— Start Task material —
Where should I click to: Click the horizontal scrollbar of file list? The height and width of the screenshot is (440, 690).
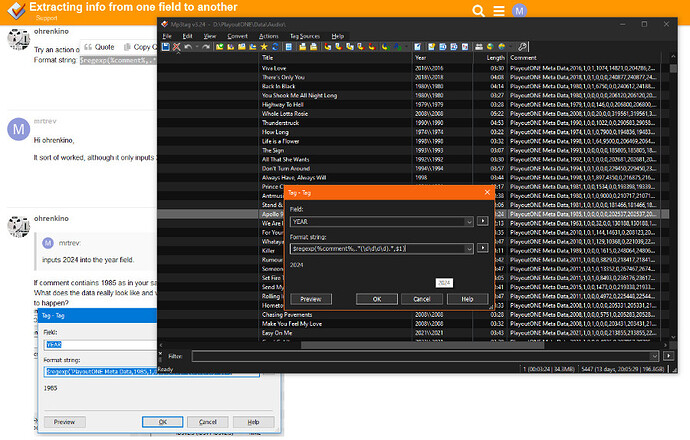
— End Task material —
— Start Task material —
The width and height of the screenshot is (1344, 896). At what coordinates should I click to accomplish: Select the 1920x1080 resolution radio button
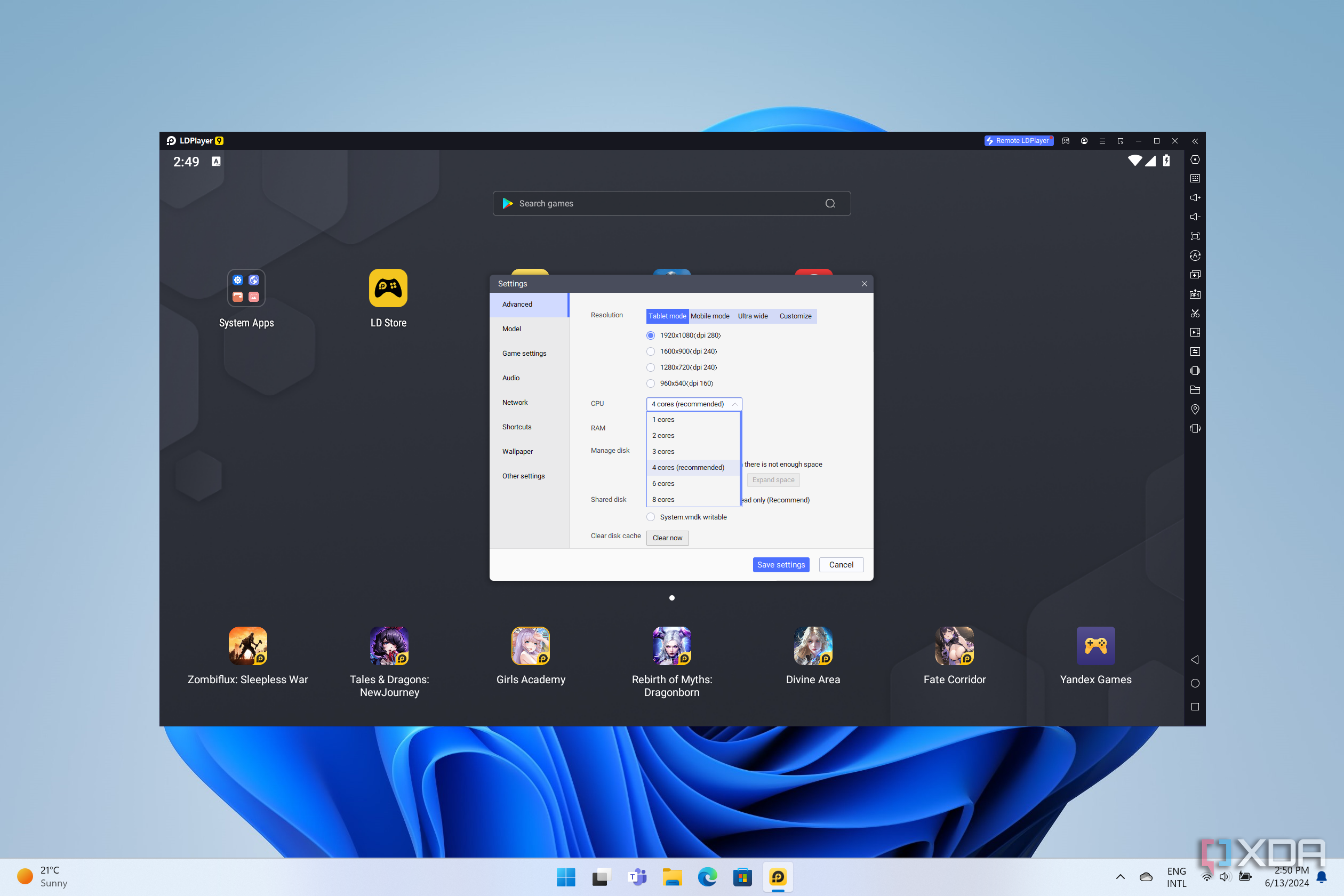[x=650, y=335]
— End Task material —
— Start Task material —
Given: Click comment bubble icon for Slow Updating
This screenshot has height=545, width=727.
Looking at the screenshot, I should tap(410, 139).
— End Task material —
## What to work on
Starting at the line that contains "Given: Click comment" and ending after the line that contains "Looking at the", put the lines into a Markdown table with the columns Row and Line, numbering each line and leaving out blank ones.

## Answer to the problem
| Row | Line |
|---|---|
| 1 | Given: Click comment bubble icon for Slow Updating |
| 2 | This screenshot has height=545, width=727. |
| 3 | Looking at the screenshot, I should tap(410, 139). |